Tuesday, October 25, 2011

When craft gets put on hold

Crochet has always been the ultimate happy place for me.  Sad, nervous, under the weather, bored...all can be made better with a crochet hook and some yarn in my hand.

One of the other things that make my life better is this guy:

Now 2 years old he is quirky and opinionated and sweet, and boy does he love his mama.  So when I left for work on Saturday and he looked just too sleepy, my heart sank.

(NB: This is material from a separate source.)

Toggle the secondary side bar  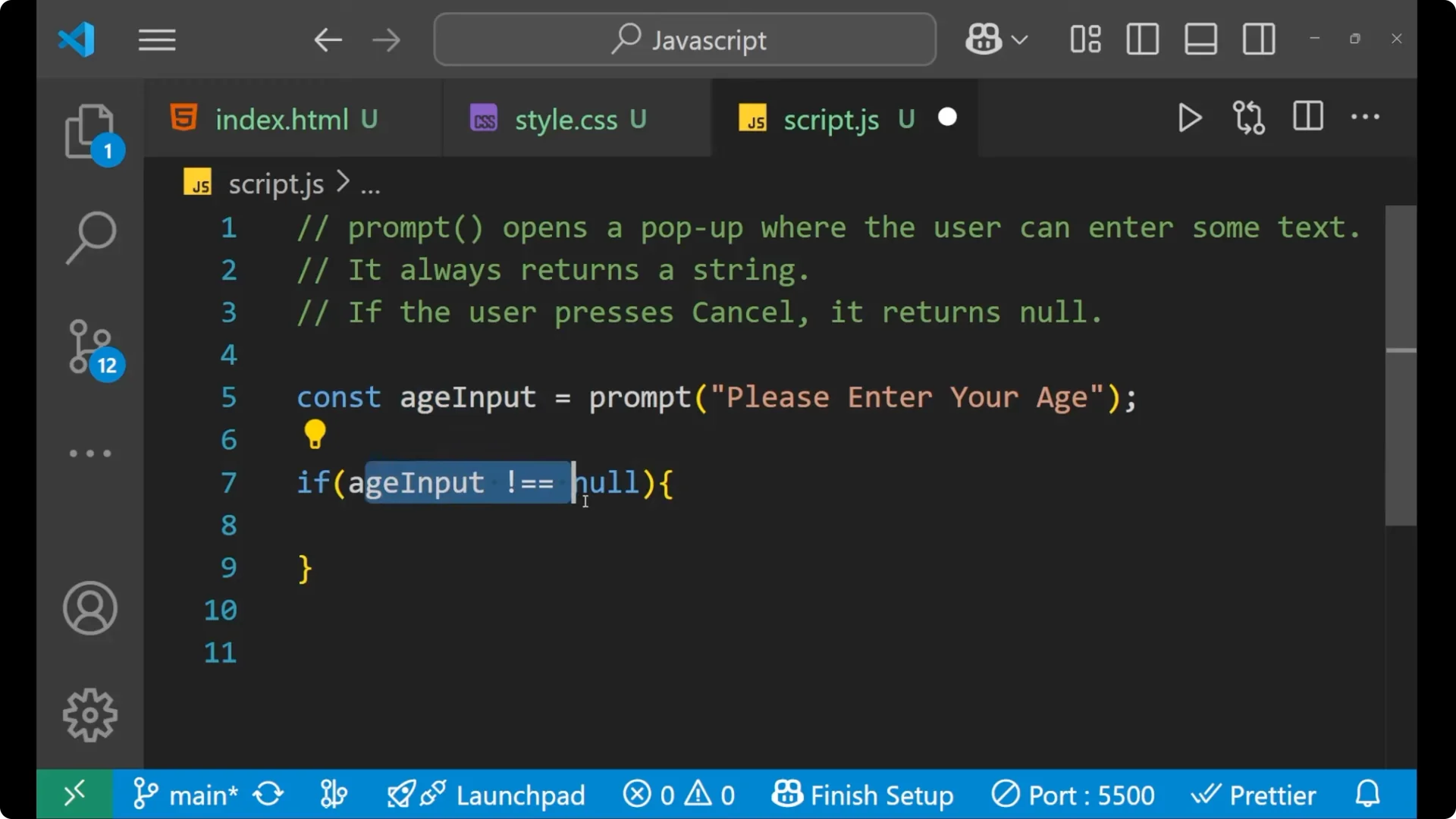1258,39

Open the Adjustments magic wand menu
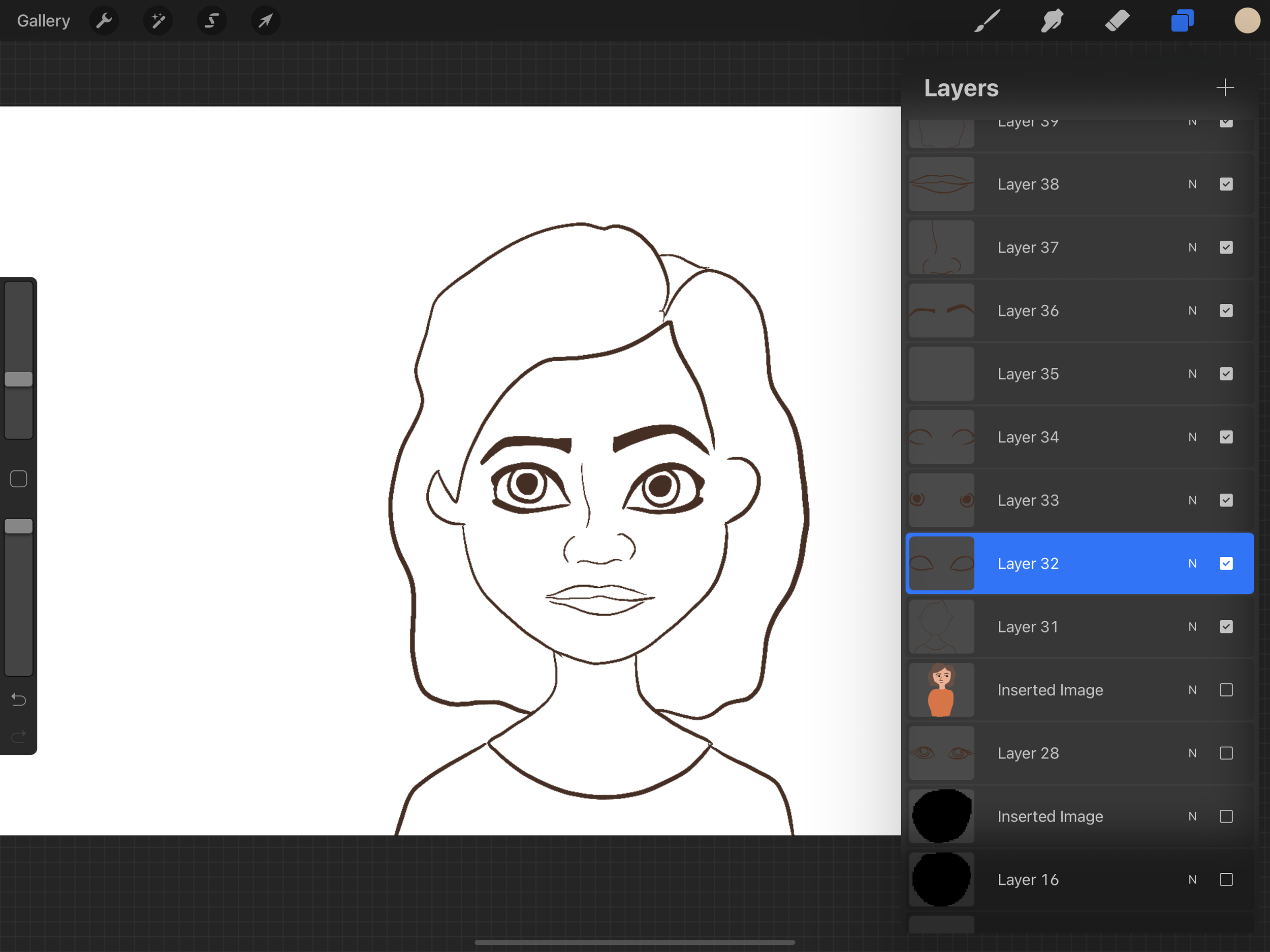(x=158, y=21)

When I came home later that night I realized that he was not eating or drinking and he kept looking at me with loopy eyes.  He was still jumping up on top of the water heater to sleep, and still using the bathroom, but something was wrong.  In the evening he came to curl up on my lap as he does every evening, but he felt heavier somehow.  Joshua had already gone to bed, and since he had to wake up at 4:15am for his first ever 5am work shift, I didn't want to wake him.  I stayed up almost the whole night talking to and nuzzling Tobie.  When Josh's alarm went off I told him something was wrong.  Now I know that I am one of those over nervous types, I always think something is wrong with one of the cats.  Ever since I had to put down my cat Angus due to a urinary blockage 4&1/2 years ago I have been on high alert.  NO ONE dies around here on my watch.  We have had some serious injuries, and my oldest cat even has eye cancer, but we have made it through it all.  I was certain that Tobie would make it too.  We started around the clock care, with him alone only during the 3 hours between when I leave for work and when Josh comes home. We feed him water with an eye dropper, and introduced eggs (he LOVES eggs).  It was not long after feeding him eggs with the dropper that he was lapping them up on his own.  He is back to getting up off the couch and walking around.  I brought home some Gerber chicken baby food and he ATTACKS it and devours it!  He still wants to spend his time on the couch, but he spends more time awake now.  His loopy eyes are gone and he even used his Tobie defiant voice when I told him to use the potty (he did anyway though!) He is far more alert and reacts to things around him much more now.  He even went up to stand on my shoulder when I picked him up.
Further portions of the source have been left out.